And that's a shame, because the concept is pretty great, and it even starts off promisingly enough. Our heroes are amateur ghost hunters that are not unlike the gang from Scooby Doo (complete with a dog). The "Velma" type character is our obvious Final Girl, and the film kicks off with them midway through an investigation where the villain turns out to be not a ghost but a child pornographer dungeon. It's the sort of "Neophytes get in way over their heads" plot that made Mystery Team one of the best comedies in years, and applied to a horror flick should have produced gold.

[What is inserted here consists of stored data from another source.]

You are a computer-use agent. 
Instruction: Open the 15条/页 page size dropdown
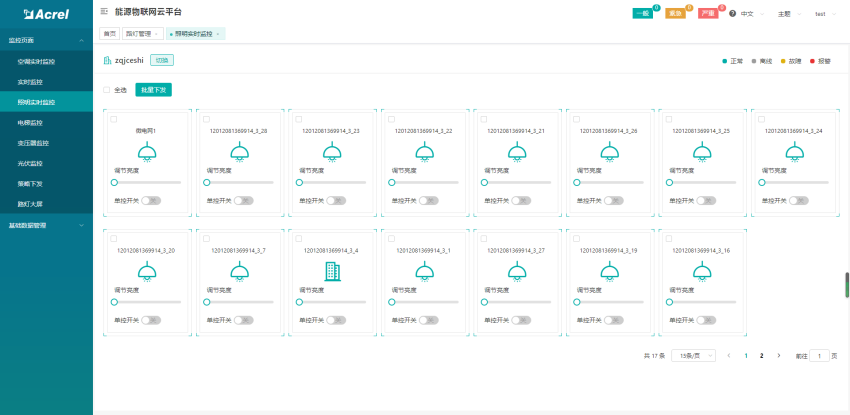tap(691, 355)
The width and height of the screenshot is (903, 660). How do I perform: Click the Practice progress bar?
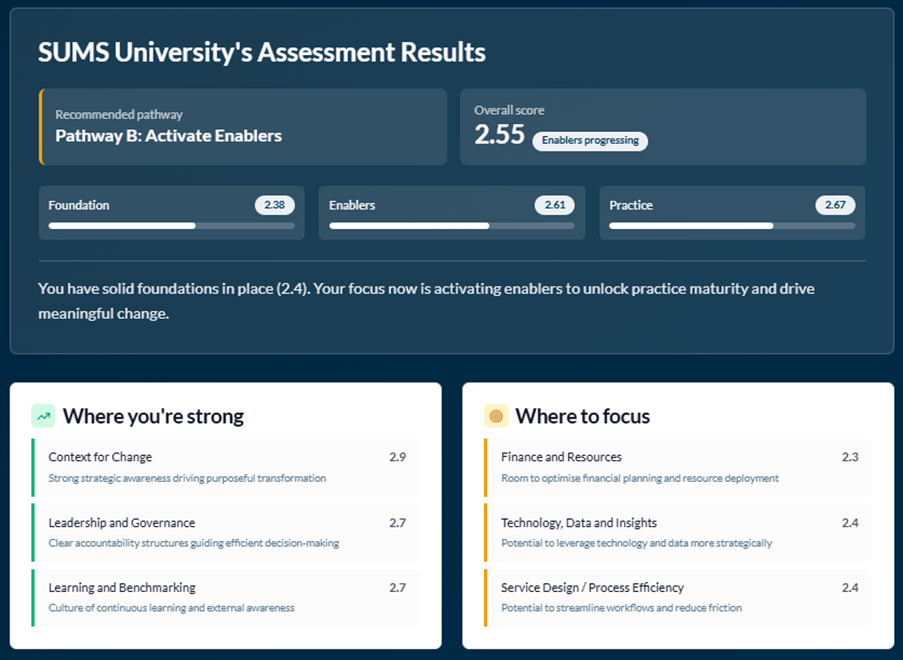tap(732, 226)
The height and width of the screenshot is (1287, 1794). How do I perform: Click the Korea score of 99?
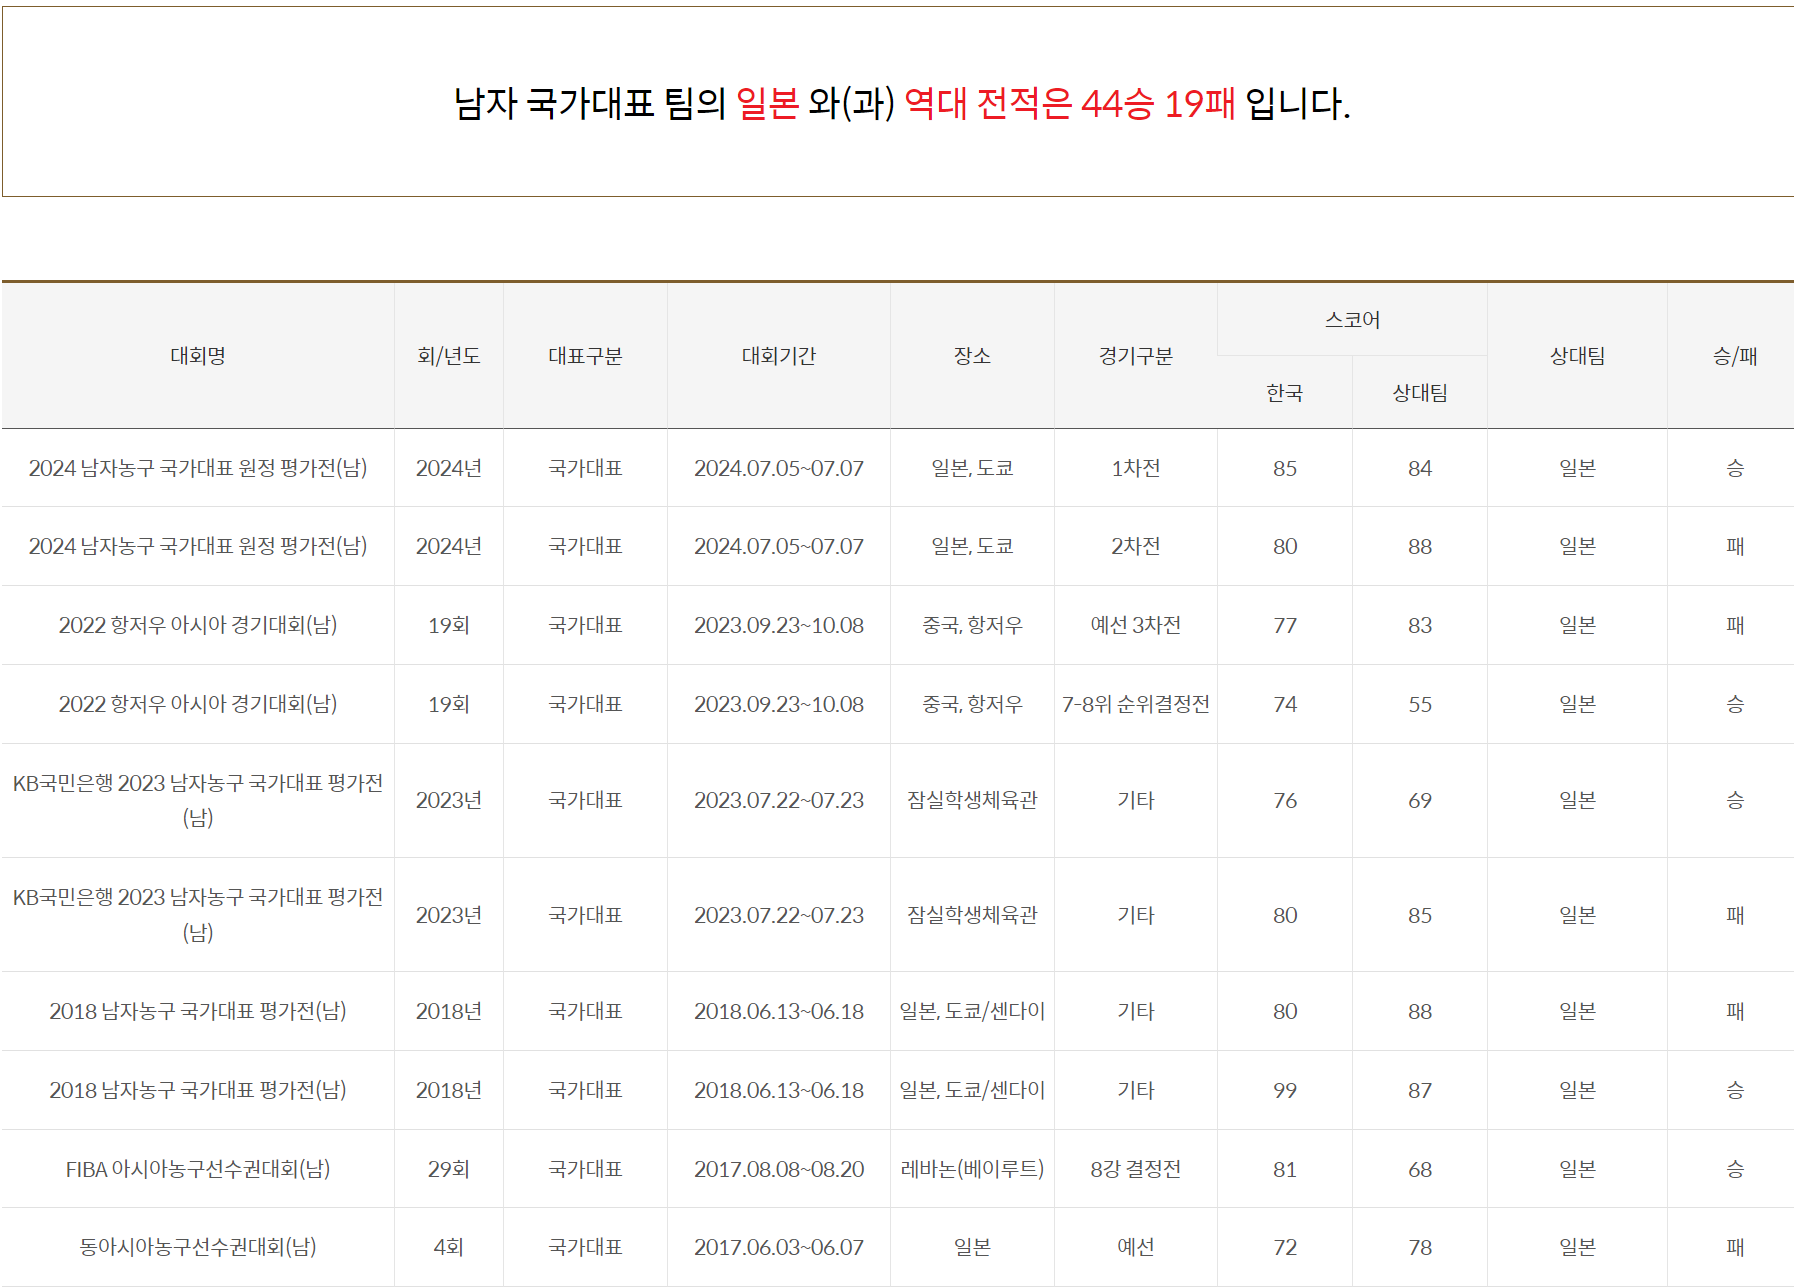click(x=1284, y=1090)
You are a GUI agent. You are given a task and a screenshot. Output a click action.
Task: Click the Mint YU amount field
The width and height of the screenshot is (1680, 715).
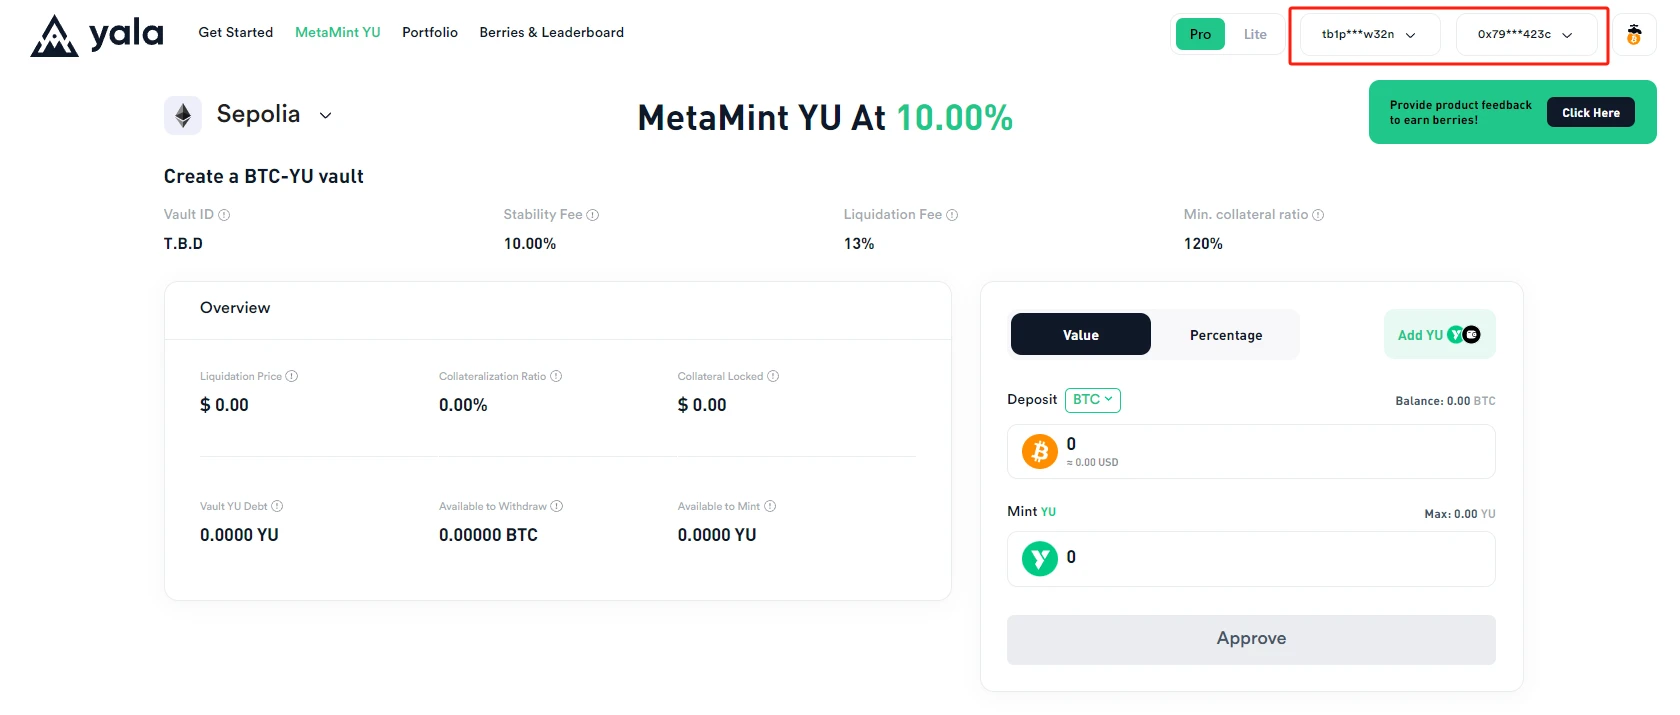[x=1270, y=558]
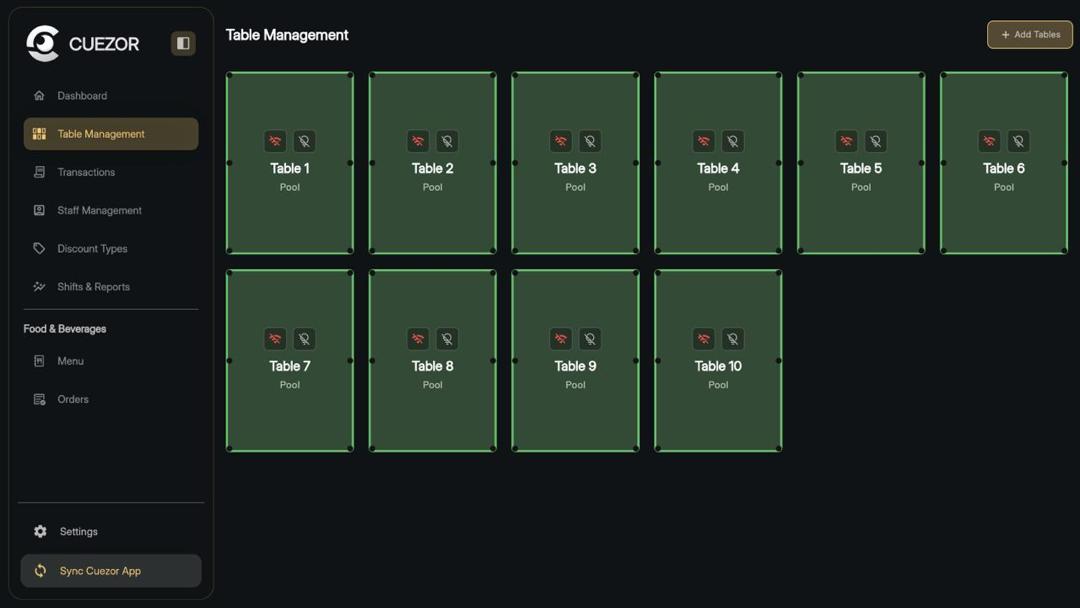Image resolution: width=1080 pixels, height=608 pixels.
Task: Select the Discount Types tag icon
Action: pos(39,248)
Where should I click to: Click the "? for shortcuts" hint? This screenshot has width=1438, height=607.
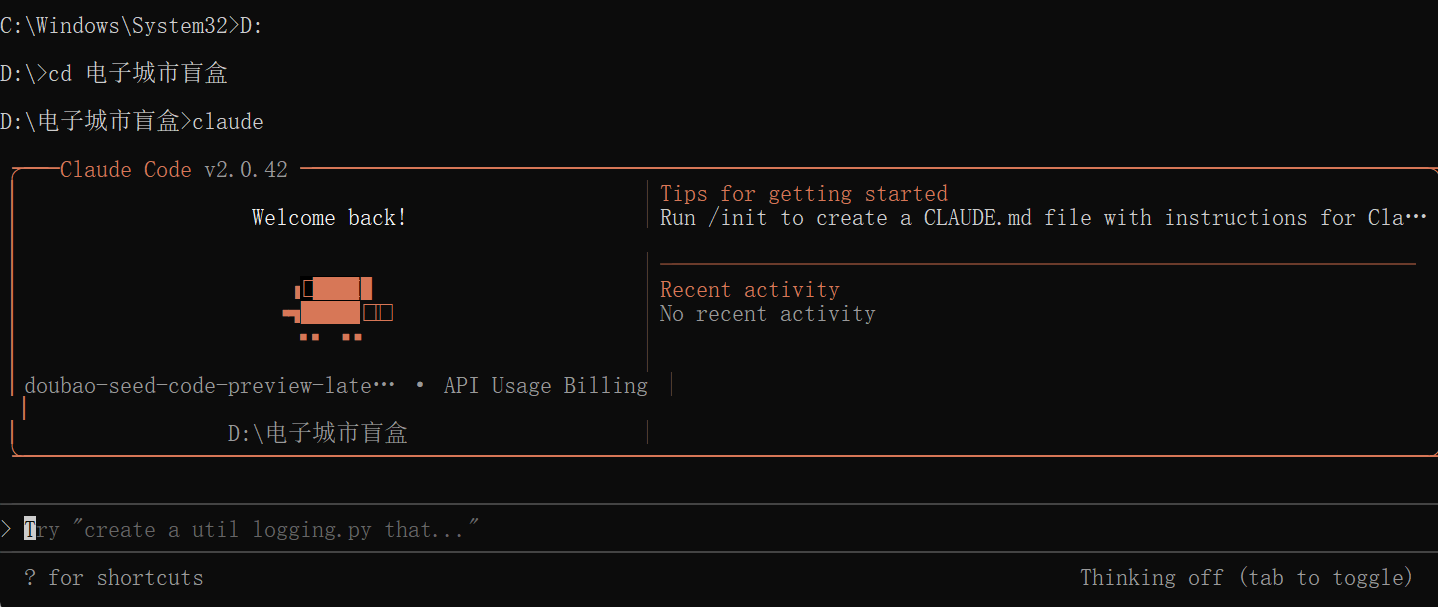point(113,577)
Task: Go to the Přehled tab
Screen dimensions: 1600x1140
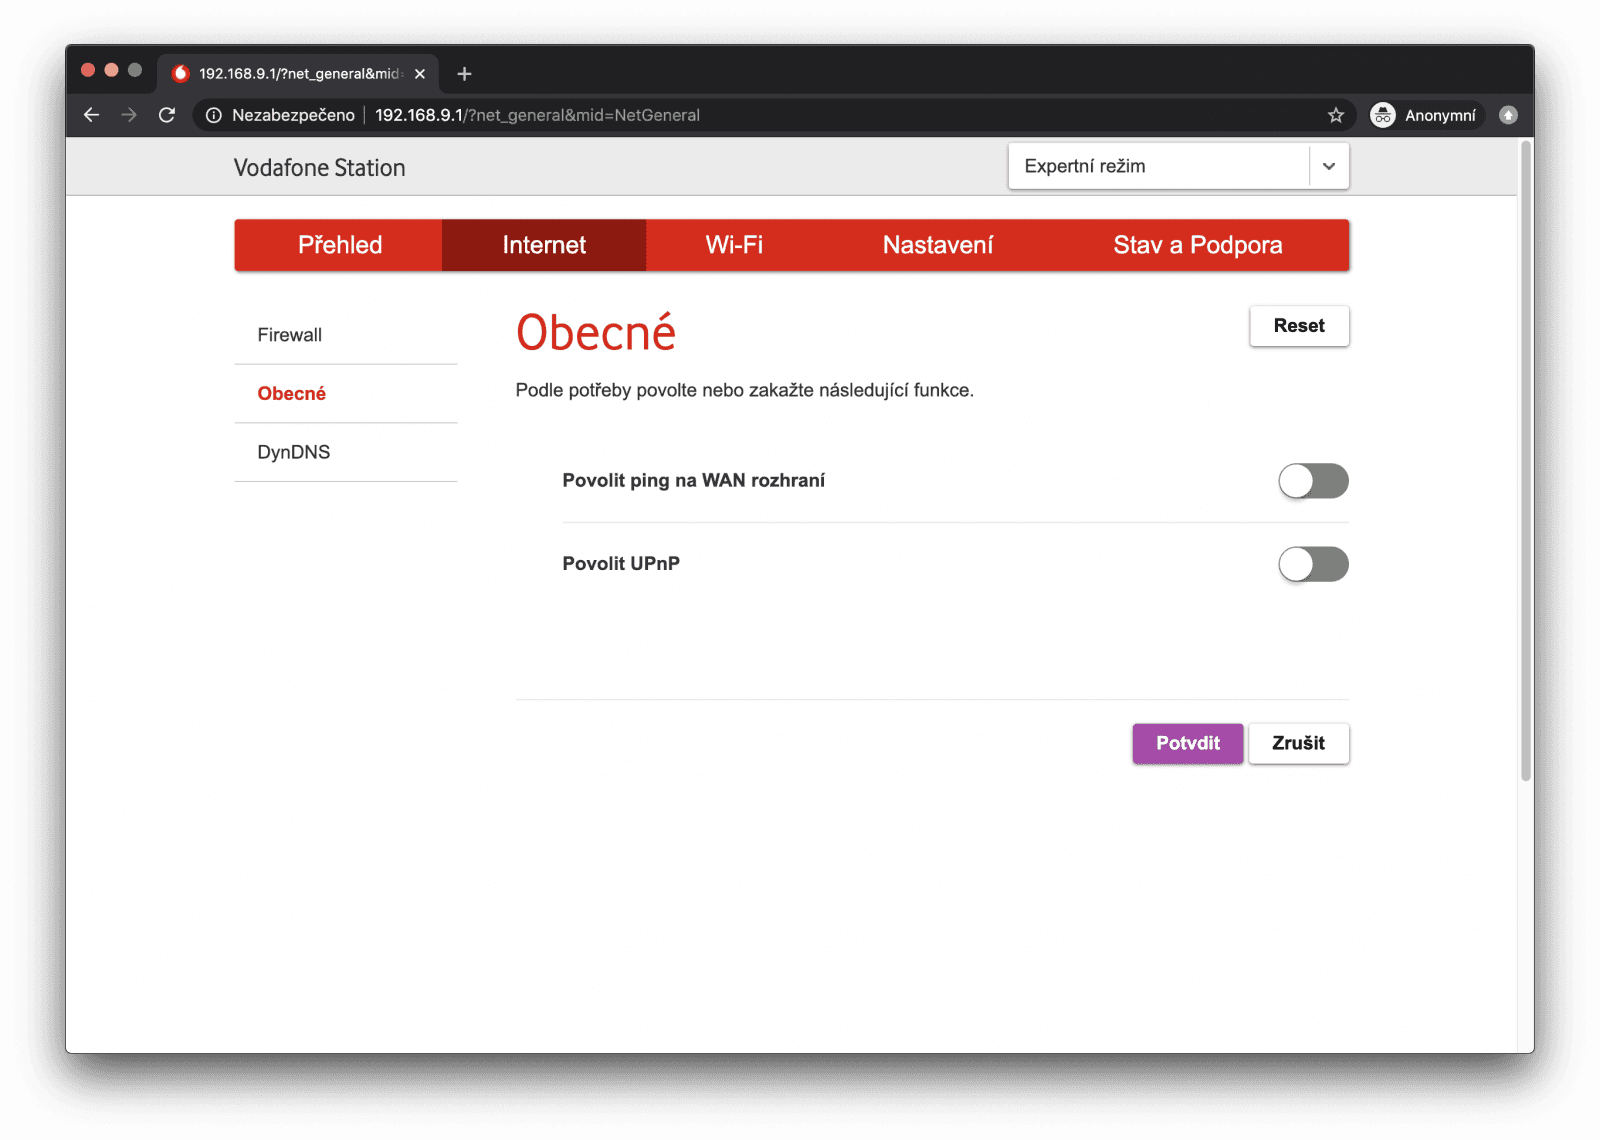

But alas, it's not to be. Things deteriorate quickly from there, as we get to learn more about our group and realize that they're all kind of dickish; even the Final Girl character is annoying more often than not. Whether that's supposed to be the point or not, I don't know, but when you have such a draggy pace and a not particularly interesting villain, it's a major problem. The only saving grace in the character department is a local cop who shows them around the place; his nonchalant explanation of the terrible things that happened there is easily the film's comedic highlight. But he takes off again for most of the runtime; had he stuck around it might have made the movie more tolerable. Indeed, when he comes back near the end it's the only time in the entire second half (besides one or two decent kills) that I wasn't completely regretting my decision to attend the flick instead of watching something at home.
Oh, that and the random inclusion of "Far Behind" from Candlebox. Good tune.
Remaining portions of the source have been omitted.